Hace unas semanas el invierno nos dio una pequeña tregua y apareció el sol, hacía calor y nos apetecía una excursión en coche, de esas que hacemos de vez en cuando. Esos recorridos son como una necesidad de escapar, recorrer km y km y no parar nada más que donde las emociones nos detengan. Ese día nos apetecía escapar.
¿Mar o montaña? Aquí en Asturias esta es la pregunta que nunca falta cuando decidimos salir. Esta vez la cosa estaba clara, montaña, queríamos ver nieve, ver todos los días el horizonte nevado a lo lejos nos llamaba y queríamos aprovechar el día de sol para hacer unas fotos en la nieve. Después de descartar  varios lugares decidimos dirigirnos hacia el puerto de Tarna, no hacía mucho el puerto había estado cerrado y posiblemente aún hubiese mucha nieve.

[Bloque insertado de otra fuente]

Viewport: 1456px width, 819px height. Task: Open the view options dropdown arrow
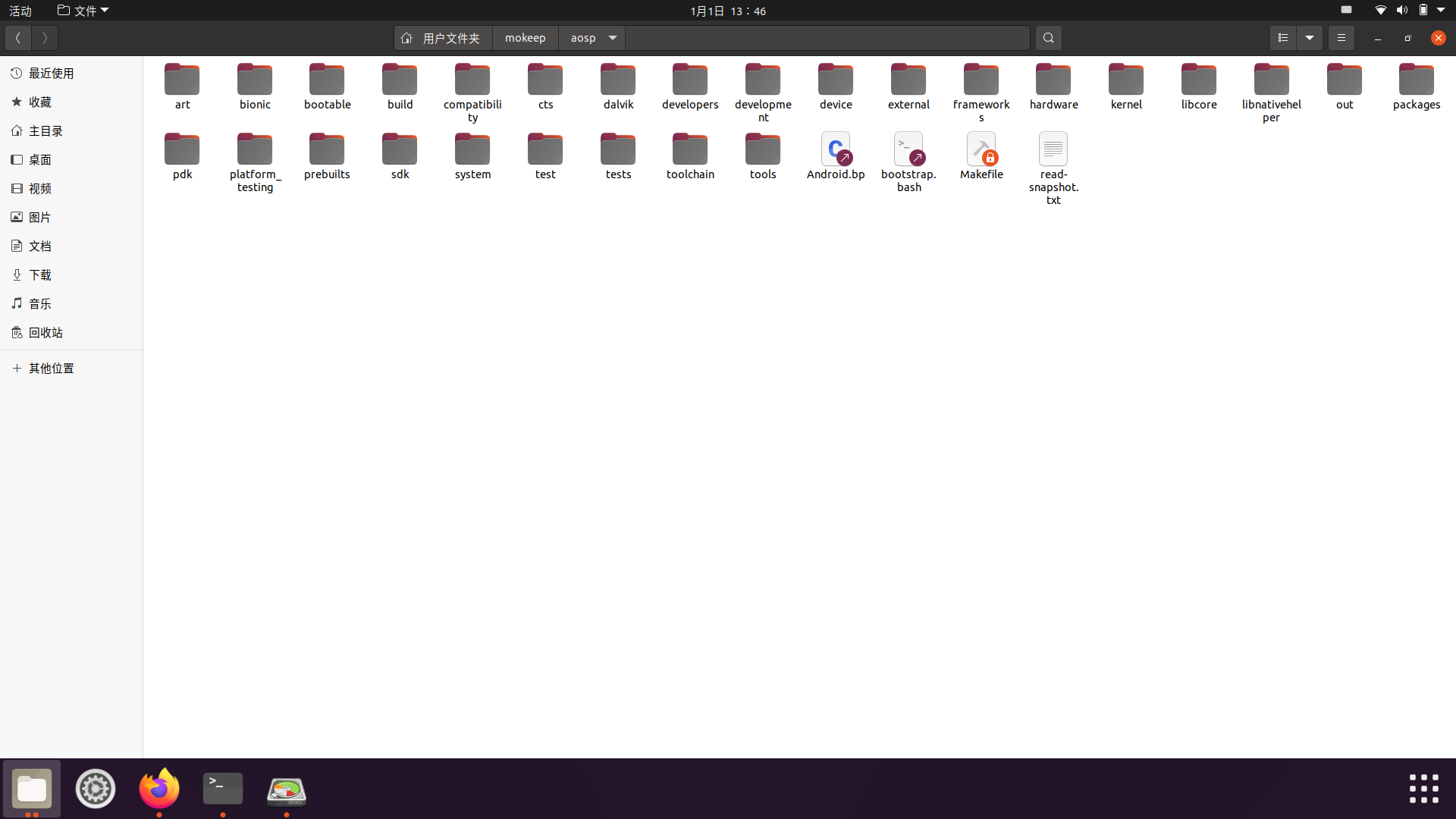[x=1310, y=37]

Tomamos carretera dirección a Langreo, pasamos Laviana, Sobrescobio y Campo de Caso y enseguida nos vimos en el pueblín de Tarna, parada obligada. El pueblo aún tenía calles cubiertas por la nieve, la mayoría de las casas estaban cerradas pero la gente había acudido a ver la nieve, los niños aprovechaban para jugar con ella. Nos encontramos con unos excursionistas que habían intentado ir hasta la cascada del Tabayón del Mongallu, pero la posibilidad de perderse por no poder seguir la senda les había hecho desistir del intento.


Nosotros decidimos seguir puerto arriba hasta Tarna (1490 m), la carretera estaba limpia de nieve, solo el problema de un pequeño argayo, (creo que tardarán en arreglarlo, desde la salida de Campo de Caso la carretera parece de otro siglo). Según íbamos tomando altura se abría el valle y las vistas se hacían más bonitas, cuando llegamos al alto, espectaculares. ¡Qué maravilla! La carretera estaba limpia pero todo alrededor nieve, estaba hermoso, un sol radiante reflejándose en la nieve daba una luminosidad especial. 


Ya estaba decidido, nos quedaríamos allí, no queríamos más, había que disfrutar de aquellos parajes y de la cantidad de nieve impresionante que todavía había. 


Había bastante gente deslizándose con trineos, otros llegaban con esquís dispuestos para disfrutar la jornada deslizándose por aquellas pequeñas lomas. Un par de montañeros bien equipados de esquís y raquetas llegaban de una travesía nos hablaban de la muy buena calidad de la nieve para caminar con raquetas y deslizarse con los esquís, venían de lejos. Nosotros cominos al calor del sol y pisamos un poco la nieve hasta que vimos la imposibilidad de caminar por ella sin hundirnos, fue entonces que decidimos que nuestra única posibilidad era caminar por la carretera. 


Tomamos carretera al puerto Las Señales (provincia de León), aprovecharíamos para disfrutar del paisaje y hacer unas fotos, las vistas durante todo el trayecto espectaculares, a lo lejos pudimos ver los picos más altos de los Picos de Europa. 


En el alto de Las Señales  (1625 m) había bastante gente haciendo aún sobremesa a la orilla de la carretera (mejor dicho en la misma carretera). Allí había mucho más acúmulo de nieve y estaba más compacta y helada, tanto es así que hasta alguien había hecho sus pinitos fabricando un pequeño iglú que en aquel momento disfrutaban los niños, los no tan niños al llegar allí no resistimos la curiosidad de vernos dentro de él.


El sol ya estaba cayendo y el fresco ya se notaba, había que dar la vuelta, disfrutando del mismo paisaje pero con otra luz y otras sensaciones. Nos marchábamos llenos de energía, emociones y sensaciones y con un montón de fotos de las que poder disfrutar en cualquier momento.